Hall County may take a more direct role in implementing a federal grant program aimed to ease rates of foreclosure and abandoned homes.

Citing complaints about slow responsiveness from the agency currently distributing the funds locally, the Hall County Board of Commissioners is set to vote on bringing in-house a $1.9 million grant from the Neighborhood Stabilization Program. Hall County-based Home Development Resources Inc. currently receives county funds to administer that grant. Established by Hall County and the city of Gainesville in 1996, HDRI is a nonprofit organization that provides homebuyer and debt management education to the community.

The Neighborhood Stabilization Program is set up to allow local governments to purchase and rehabilitate foreclosed residential property for resale to families in an effort to stabilize neighborhoods. The program also provides low-interest loans to homeowners looking to renovate deteriorating homes.

At Tuesday's commission work session, commissioners Ashley Bell and Craig Lutz expressed an interest in bringing the grants in-house because of reports of poor responsiveness from HDRI.

At the meeting, Bell said he'd just got off the phone with a Gainesville resident on Cooley Drive whose home had been remodeled by the first round of the funds from the neighborhood stabilization grant.

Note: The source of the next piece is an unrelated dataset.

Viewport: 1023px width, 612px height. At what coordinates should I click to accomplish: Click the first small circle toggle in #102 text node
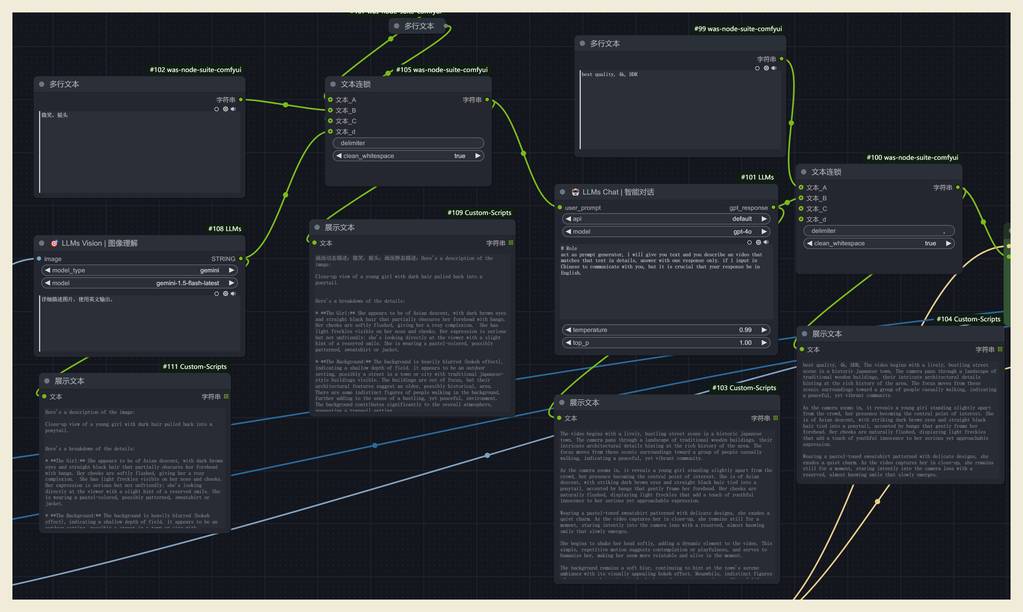[x=217, y=109]
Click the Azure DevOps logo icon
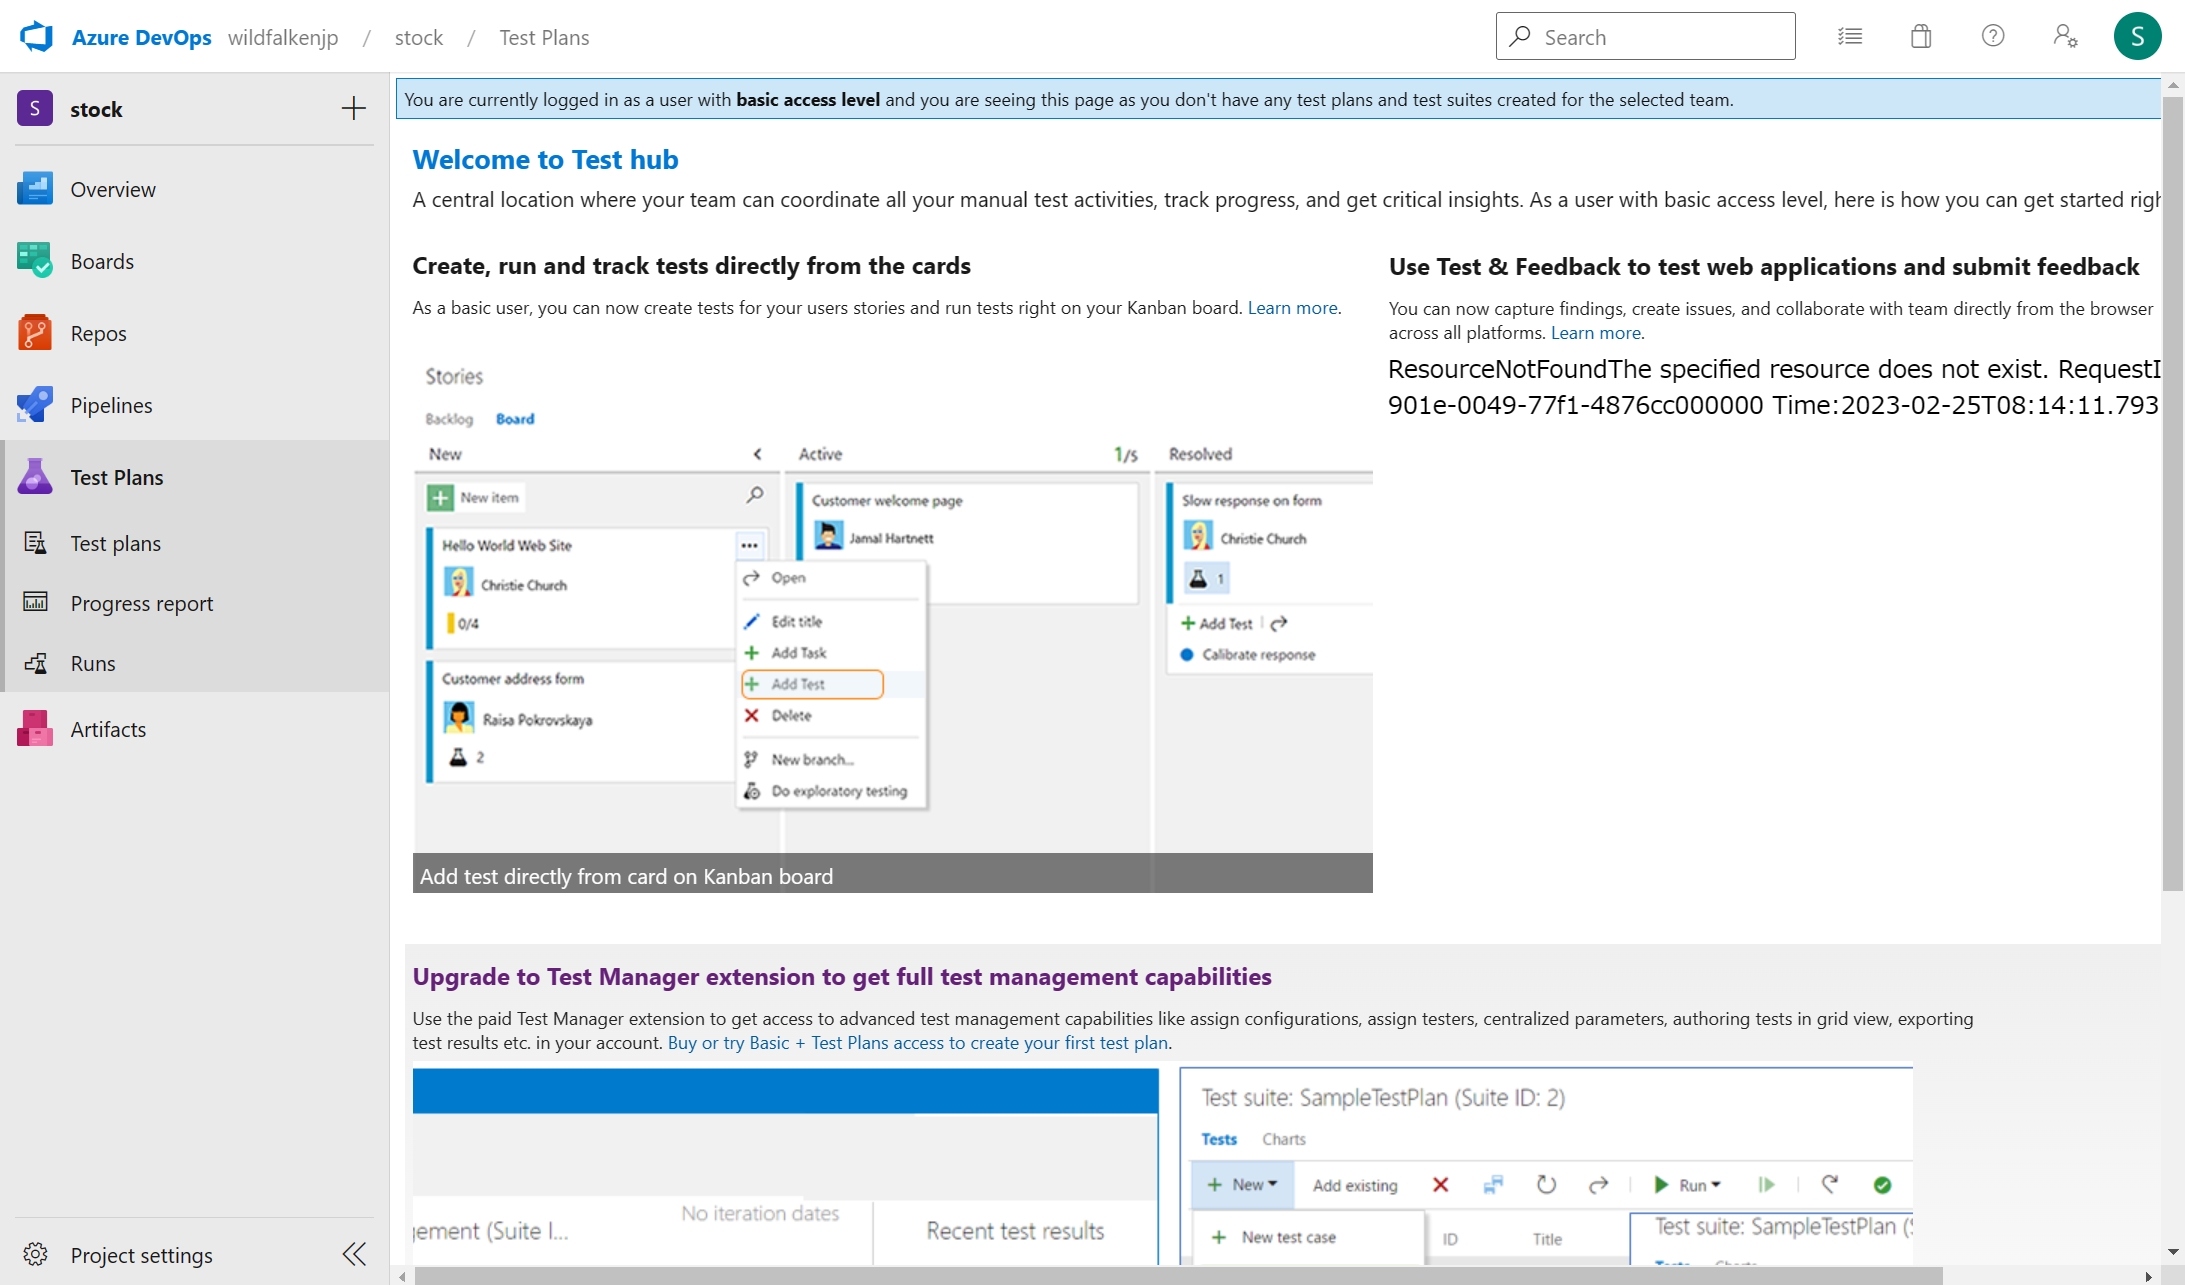Screen dimensions: 2185x1285 pyautogui.click(x=37, y=37)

Several nagging issues have arisen in Barbara Moore's home since then. Raised bubbles are forming on the sheet-flooring in the kitchen and a bedroom, possibly from an uneven foundation. The slight rises in the flooring present a potential tripping hazard. Her kitchen sink fixture is also coming detached from the wall.

Both features were renovated through grant money administered by HDRI, which offered a low-interest loan to Moore.

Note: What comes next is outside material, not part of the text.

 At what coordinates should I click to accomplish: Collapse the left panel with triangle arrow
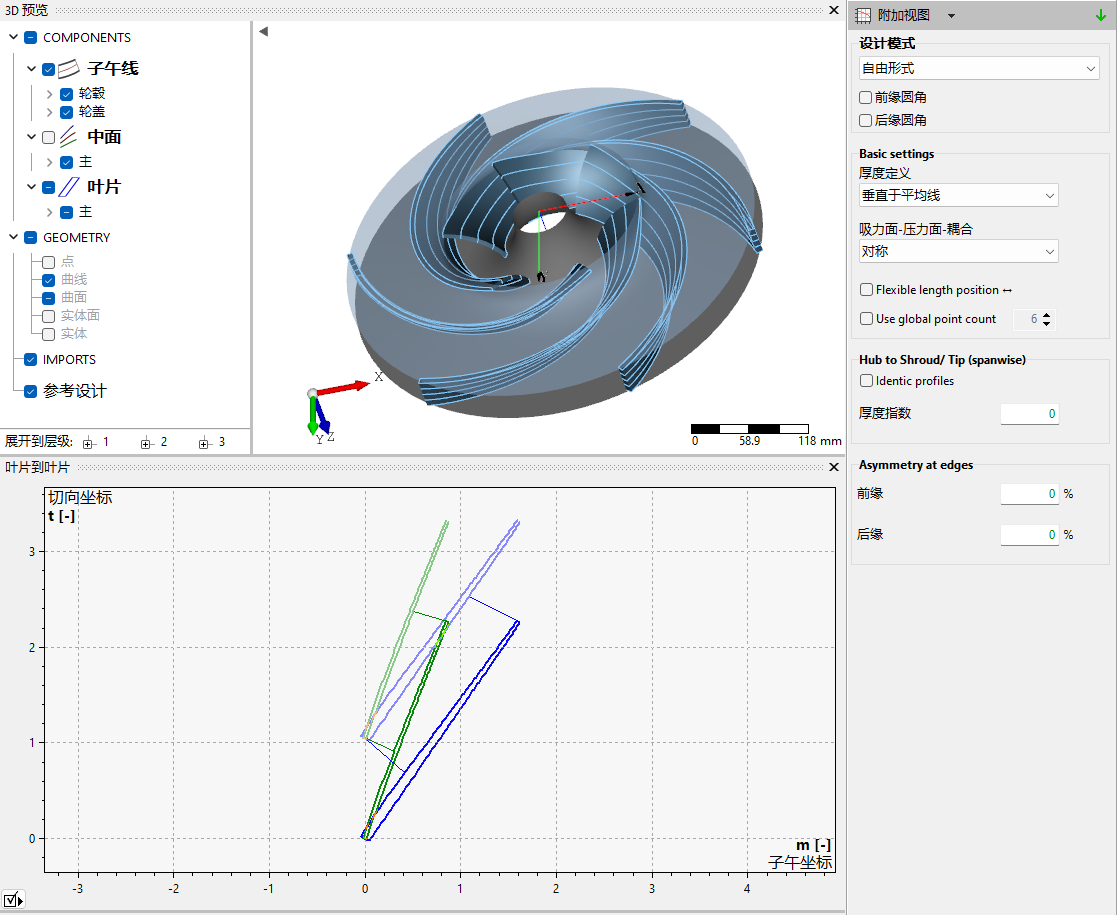click(x=263, y=31)
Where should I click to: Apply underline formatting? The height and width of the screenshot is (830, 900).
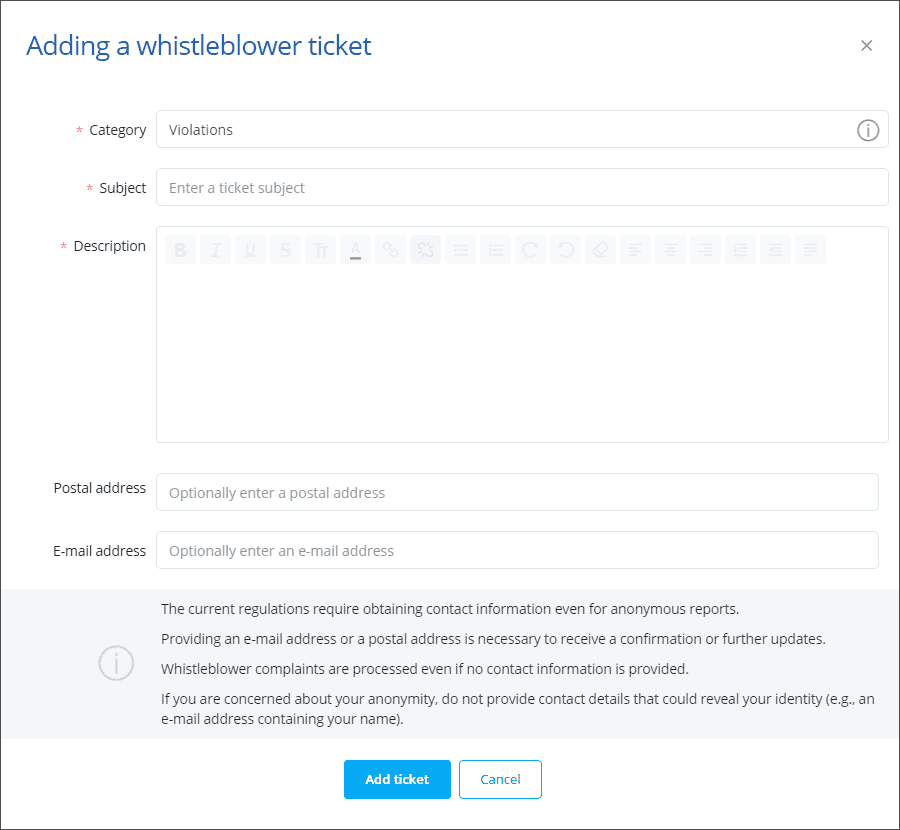(x=250, y=250)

On Wednesday, Bell met with the 77-year-old homeowner to look at her issues. Moore told Bell that HDRI has been largely unresponsive to her calls about her sink and flooring. She said she made the first call about some problems in January 2011. She said a man visited her house once to look at the flooring. She said he made a temporary fix, but the problem returned.

Despite numerous calls, she said, no one has come to address the sink.

The Times was unable to reach a spokesperson from HDRI on Wednesday. A woman who answered the phone said Executive Director Mary Ledbetter was not in the office Wednesday afternoon.

Moore expresses gratitude for the work that was done. She said the renovations, which she is paying for through her loan, drastically improved her home. But she is frustrated by the slow response to her concerns. Bell said he has heard this complaint repeated from multiple recipients of the grant. He calls it a "communication issue" with HDRI.

"We're trying to figure out a better way to be responsive to you," Bell told Moore.

When the commissioner told her the county may remove HDRI from the process, she emphatically responded, "That's the best news I've heard in my life."

While the county can't force better communication between the agency and residents, it could provide better oversight if it took over the program, Bell said.

County commissioners will vote tonight on whether to take control of the next round of federal grant money, which is about $1.9 million.

The county may resolve to administer the remaining funds from the first round of the grant, which is about $750,000.

If the county went down that path, it would have to give a 30-day notification, said Jessica Robinson, Hall County grants manager. From there, the county could administer the funds itself or make a request for proposal to other organizations.

Surrounding local governments execute the grants by contracting with asset managers to handle the day-to-day implementation, Robinson said.

County Chairman Tom Oliver cautioned other commissioners not to take that responsibility too lightly.

"This is not a small task," he said. "This is huge."

Bell, while arguing for considering the change, seemed to agree with that sentiment.

"I don't want to take one problem that they have and make it our problem if we can't do anything about (it)," Bell said at the work session on Tuesday.

By Wednesday, Bell seemed certain the county would move forward in administering the grants.

Commissioner Billy Powell requested that Robinson put together a presentation for tonight's meeting to offer how the county may be able to better handle the grant process.